- Samanantar Parallel Corpus. Parallel corpora all major Indian languages containing 46 million sentence pairs between English and all major Indian languages.
- AI4Bharat-IndicNLPSuite. Text corpora (billions of words), multilingal language model (IndicBERT), word embeddings, text classification datasets for all major Indian languages.
- IIT Bombay Parallel Corpus
The IIT Bombay English-Hindi corpus contains parallel corpus for English-Hindi as well as monolingual Hindi corpus collected from a variety of existing sources and corpora developed at the Center for Indian Language Technology, IIT Bombay over the years. This is the largest English-Hindi Parallel Corpus available in the public domain.
- IndicNLP Catalog
A comprehensive listing of Indian language NLP resources.

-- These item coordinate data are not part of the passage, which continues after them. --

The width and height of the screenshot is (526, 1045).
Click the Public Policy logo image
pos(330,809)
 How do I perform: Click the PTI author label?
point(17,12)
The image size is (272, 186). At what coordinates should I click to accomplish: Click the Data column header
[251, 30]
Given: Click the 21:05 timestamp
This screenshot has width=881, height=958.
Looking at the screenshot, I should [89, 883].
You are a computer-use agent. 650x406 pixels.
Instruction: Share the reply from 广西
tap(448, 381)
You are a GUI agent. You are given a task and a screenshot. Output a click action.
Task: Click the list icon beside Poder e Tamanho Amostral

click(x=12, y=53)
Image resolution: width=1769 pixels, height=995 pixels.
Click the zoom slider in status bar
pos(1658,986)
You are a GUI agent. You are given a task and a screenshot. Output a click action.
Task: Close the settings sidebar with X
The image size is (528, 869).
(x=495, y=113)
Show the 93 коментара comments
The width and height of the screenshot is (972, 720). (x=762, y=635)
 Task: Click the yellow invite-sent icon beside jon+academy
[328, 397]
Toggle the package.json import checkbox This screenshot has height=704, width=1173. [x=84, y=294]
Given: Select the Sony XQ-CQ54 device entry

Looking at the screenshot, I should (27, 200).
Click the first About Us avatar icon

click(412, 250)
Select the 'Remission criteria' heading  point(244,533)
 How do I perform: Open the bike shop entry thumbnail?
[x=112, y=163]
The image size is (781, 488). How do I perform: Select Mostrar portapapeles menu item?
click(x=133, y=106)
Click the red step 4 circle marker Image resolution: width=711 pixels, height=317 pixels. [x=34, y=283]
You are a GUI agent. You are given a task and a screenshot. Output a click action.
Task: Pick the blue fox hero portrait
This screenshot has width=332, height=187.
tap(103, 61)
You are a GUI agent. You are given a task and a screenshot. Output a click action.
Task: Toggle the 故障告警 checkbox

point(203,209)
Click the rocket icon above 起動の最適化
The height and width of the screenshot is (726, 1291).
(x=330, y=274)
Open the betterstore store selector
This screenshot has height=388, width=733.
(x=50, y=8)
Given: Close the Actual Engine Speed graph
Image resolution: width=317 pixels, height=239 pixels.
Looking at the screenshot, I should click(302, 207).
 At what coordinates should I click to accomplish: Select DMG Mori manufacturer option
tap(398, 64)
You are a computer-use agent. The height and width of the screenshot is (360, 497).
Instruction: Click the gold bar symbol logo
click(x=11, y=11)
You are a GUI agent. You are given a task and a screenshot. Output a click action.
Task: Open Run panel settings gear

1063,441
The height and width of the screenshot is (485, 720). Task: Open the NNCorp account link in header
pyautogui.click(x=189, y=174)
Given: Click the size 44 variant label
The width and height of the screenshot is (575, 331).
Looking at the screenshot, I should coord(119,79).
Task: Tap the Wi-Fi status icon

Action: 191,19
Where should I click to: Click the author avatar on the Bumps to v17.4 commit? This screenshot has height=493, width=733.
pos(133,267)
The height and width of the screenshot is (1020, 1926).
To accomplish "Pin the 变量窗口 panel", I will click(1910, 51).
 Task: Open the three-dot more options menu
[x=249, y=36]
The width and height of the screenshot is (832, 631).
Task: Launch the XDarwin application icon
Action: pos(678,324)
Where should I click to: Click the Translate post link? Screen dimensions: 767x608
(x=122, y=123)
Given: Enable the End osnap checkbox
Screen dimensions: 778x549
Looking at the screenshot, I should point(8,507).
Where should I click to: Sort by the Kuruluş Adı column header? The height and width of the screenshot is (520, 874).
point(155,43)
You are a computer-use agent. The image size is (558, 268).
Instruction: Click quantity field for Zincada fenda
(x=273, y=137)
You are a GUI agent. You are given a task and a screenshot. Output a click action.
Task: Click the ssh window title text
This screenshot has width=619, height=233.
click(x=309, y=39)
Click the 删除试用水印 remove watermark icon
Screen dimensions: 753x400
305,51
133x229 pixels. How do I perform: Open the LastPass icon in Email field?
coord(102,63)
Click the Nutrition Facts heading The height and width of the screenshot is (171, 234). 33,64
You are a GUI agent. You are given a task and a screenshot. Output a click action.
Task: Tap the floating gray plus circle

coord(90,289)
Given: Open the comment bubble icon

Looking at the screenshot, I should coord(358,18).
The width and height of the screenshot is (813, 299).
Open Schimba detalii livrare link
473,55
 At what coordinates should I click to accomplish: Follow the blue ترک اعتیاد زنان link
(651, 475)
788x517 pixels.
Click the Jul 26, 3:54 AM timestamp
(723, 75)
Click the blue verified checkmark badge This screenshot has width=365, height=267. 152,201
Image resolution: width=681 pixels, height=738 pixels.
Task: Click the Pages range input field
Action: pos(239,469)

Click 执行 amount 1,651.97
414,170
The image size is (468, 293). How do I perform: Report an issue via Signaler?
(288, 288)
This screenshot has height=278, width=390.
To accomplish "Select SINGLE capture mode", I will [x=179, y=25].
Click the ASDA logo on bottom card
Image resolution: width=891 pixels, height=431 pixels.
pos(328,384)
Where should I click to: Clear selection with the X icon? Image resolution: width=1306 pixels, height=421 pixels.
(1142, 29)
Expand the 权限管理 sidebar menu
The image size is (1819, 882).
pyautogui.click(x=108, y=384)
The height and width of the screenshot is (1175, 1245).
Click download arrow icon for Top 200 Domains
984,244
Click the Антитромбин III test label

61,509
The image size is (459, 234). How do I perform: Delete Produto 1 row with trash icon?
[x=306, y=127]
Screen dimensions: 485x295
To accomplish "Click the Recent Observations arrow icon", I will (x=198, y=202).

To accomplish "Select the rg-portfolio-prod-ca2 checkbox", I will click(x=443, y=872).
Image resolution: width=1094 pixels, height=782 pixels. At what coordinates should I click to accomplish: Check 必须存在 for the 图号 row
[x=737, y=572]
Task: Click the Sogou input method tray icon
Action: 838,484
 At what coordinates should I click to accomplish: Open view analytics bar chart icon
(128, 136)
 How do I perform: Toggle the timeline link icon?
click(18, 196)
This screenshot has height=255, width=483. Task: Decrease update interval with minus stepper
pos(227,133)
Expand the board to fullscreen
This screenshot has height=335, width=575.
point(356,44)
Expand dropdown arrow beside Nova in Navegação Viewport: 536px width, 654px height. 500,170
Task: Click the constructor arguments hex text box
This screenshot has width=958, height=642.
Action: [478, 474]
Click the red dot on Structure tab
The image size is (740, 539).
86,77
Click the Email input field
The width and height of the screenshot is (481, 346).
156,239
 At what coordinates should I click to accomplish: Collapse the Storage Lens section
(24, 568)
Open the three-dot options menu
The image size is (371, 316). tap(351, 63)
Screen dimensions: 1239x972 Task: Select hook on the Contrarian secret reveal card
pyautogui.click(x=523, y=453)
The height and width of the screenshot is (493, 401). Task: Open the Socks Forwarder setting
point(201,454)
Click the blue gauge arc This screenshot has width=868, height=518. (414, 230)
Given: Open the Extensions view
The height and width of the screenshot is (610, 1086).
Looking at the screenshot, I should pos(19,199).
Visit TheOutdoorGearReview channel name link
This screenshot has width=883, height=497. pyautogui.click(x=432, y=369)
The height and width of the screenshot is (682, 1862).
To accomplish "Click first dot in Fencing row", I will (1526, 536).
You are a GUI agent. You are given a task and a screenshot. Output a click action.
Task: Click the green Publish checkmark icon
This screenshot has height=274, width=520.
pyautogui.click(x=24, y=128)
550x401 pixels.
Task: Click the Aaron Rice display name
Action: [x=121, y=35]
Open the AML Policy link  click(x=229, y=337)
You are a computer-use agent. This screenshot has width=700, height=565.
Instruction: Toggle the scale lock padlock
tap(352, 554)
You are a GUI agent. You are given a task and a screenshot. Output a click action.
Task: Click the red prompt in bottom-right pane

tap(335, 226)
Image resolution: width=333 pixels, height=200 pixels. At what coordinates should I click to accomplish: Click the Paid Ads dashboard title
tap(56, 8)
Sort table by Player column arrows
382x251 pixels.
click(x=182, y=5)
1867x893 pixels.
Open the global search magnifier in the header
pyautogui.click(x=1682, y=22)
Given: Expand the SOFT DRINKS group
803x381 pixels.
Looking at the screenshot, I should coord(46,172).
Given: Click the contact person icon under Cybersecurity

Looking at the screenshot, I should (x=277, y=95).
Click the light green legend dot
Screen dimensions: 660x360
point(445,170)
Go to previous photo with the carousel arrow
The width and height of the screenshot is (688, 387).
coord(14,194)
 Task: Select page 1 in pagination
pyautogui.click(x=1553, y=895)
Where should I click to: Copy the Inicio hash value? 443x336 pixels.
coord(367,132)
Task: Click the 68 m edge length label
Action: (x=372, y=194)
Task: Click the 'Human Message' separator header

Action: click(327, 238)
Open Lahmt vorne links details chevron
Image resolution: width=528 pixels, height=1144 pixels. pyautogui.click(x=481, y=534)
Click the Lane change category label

- IndoWordnet Parallel Corpus. Parallel corpora mined from IndoWordNet gloss and/or examples for Indian-Indian language corpora (6.3 million segments, 18 languages).
- GeoMM Word Embeddings for Indian languages
Bilingual embeddings for Indian languages trained using GeoMM
- Xlit-Crowd: Hindi-English Transliteration Corpus
This is a corpus containing transliteration pairs for Hindi-English. These pairs were obtained via crowdsourcing by asking workers to transliterate Hindi words into the Roman script. The tasks were done on Amazon Mechanical Turk and yielded a total of 14919 pairs.
- Xlit-IITB-Par: Hindi-English Transliteration Corpus
This is a corpus containing transliteration pairs for Hindi-English. These pairs were automatically mined from the IIT Bombay English-Hindi Parallel Corpus using the Moses Transliteration Module. The corpus contains 68,922 pairs.
- Brahmi-Net Transliteration Corpus for Indian languages
The Brahmi-Net transliteration resources consist of parallel transliteration corpora for 110 language pairs, comprising 10 Indian languages and English. The transliteration corpus has been mined from the Indian Language Corpora Initiative (ILCI) parallel corpus, containing tourism and health domains sentences.
- Sata-Anuvaadak: Translation Resources
110 translation models for Phrase based SMT between the languages mentioned above. This includes phrase tables, lexicalized reordering models and language models along with learnt parameters.